- Born: 1948 (age 77–78) Jalandhar, India
- Occupation: Director of National Krav Maga Federation

= Harjit Singh Anand =

Indian politician

Harjit Singh Anand (born 1948 in Jalandhar) is a former officer of the 1973 batch of the Indian Administrative Service. He was an officer of Haryana cadre and was posted in senior positions in the State of Haryana and the Government of India, prior to his superannuation in 2008. He was promoted to Additional Secretary position in the Government of India back in 2006. He is also the former co-president of the EuroIndia Centre, Professor at the Centre for Study of Administration of Relief (Delhi) and President of the Working Group on Famine and Society of the International Sociological Association.

== Education ==
He did his Bachelor of Arts (B.A.) (Honours) in Political Science in 1969, followed by an Master of Arts (M.A) in Sociology in 1971 and then a Ph.D degree in Administration. He joined the Indian Administrative Service (IAS), and was an IAS officer of 1973 batch.

==Career ==
- Service with the International Labour Organization at its India Office for over two years as Mission Leader for the Informal Sector.
- Director General of the Haryana Institute of Public Administration from 2002 to 2005.
- As Member Secretary, leading the National Capital Region Planning Board to adopt an environmentally progressive policy and to finance innovative urban development projects with a Regional planning approach.
- Secretary, Ministry of Housing and Urban Poverty Alleviation of the Government of India, in which capacity he was instrumental in preparing the National Housing and Habitat Policy with a clear focus on social exclusion and inclusion and low income housing.
- Close association with the formulation of the National Street Vendors Policy, with refining India’s employment programmes for the urban poor and with implementing the Jawaharlal Nehru National Urban Renewal Mission.
- Close association with the drafting of the Nehru Rozgar Yojna launched by the Indian Prime Minister Rajiv Gandhi for improving the lot of the urban poor.
- Chairman of the committee which prepared a report on Housing – A new pattern of development based on Public-private partnership, commissioned by the Lt.
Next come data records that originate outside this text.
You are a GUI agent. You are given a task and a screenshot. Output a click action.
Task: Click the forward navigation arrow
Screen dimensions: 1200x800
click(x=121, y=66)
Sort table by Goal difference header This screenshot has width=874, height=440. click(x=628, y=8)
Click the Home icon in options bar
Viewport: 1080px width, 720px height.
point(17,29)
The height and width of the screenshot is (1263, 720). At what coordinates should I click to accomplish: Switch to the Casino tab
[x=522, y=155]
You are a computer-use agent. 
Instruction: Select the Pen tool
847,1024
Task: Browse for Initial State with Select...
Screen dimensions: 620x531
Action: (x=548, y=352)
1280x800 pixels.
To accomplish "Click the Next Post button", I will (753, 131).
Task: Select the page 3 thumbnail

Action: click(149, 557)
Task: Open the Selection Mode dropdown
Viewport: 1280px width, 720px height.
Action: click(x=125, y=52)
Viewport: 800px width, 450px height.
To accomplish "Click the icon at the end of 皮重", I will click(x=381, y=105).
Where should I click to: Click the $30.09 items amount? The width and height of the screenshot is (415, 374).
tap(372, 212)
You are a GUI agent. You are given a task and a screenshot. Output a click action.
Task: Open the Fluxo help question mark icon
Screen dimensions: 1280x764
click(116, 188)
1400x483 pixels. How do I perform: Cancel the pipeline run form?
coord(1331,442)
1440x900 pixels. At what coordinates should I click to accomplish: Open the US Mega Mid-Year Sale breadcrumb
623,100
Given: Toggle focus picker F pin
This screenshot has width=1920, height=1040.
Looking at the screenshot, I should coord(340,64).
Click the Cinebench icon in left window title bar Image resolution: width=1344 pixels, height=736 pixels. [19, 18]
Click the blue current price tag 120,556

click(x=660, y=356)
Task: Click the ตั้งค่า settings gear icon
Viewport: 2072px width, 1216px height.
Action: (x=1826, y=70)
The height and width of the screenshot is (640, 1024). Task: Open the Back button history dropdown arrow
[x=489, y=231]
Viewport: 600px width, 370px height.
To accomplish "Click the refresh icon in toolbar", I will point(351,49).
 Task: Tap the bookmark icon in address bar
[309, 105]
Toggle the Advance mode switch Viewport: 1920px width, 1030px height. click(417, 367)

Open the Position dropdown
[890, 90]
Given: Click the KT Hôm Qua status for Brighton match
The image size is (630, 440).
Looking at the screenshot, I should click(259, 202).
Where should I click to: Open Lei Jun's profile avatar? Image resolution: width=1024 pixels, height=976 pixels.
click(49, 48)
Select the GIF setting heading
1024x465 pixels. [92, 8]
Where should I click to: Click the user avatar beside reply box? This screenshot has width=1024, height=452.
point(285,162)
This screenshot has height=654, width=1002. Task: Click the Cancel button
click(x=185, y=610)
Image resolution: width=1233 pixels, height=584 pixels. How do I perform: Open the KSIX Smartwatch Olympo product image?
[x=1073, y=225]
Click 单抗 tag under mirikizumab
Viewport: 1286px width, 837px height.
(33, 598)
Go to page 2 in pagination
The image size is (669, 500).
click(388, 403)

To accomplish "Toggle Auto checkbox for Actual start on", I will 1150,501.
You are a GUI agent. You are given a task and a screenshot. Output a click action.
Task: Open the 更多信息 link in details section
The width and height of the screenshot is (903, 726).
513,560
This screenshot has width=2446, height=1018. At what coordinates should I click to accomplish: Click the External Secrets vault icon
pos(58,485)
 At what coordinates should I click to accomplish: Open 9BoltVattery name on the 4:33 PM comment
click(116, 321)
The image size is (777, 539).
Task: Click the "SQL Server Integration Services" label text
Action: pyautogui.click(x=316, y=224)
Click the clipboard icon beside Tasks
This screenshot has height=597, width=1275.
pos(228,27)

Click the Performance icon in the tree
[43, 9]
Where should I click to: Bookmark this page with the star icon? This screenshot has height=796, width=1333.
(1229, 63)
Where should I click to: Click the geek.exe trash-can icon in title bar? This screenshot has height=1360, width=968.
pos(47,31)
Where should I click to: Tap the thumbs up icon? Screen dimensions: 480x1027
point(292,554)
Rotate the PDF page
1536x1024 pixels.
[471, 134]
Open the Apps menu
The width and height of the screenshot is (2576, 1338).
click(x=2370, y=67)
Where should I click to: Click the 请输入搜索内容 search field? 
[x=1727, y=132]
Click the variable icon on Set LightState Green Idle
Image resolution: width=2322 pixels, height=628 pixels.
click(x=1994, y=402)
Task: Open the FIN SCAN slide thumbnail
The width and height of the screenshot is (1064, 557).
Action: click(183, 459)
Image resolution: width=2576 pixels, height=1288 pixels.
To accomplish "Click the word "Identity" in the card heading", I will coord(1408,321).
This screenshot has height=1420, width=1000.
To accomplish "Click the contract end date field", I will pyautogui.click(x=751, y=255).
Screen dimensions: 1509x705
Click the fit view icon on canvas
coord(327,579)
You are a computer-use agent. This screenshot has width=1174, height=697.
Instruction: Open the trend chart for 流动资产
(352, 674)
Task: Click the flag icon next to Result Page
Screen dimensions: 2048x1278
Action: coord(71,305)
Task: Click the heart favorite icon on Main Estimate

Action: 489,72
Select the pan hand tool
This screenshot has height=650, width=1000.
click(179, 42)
Governor of Delhi.
- Chairman of the Center for the Study of Administration of Relief (CSAR). The CSAR is an NGO dealing with Food Security, Alienation, Marginalisation& Poverty, Inequality, Natural Calamities& man-made disasters and Exclusion.

Throughout his career, Anand has represented his country, often in a high-profile capacity, at various international events and bodies. Anand is a director of the National Krav Maga Federation (NKMF).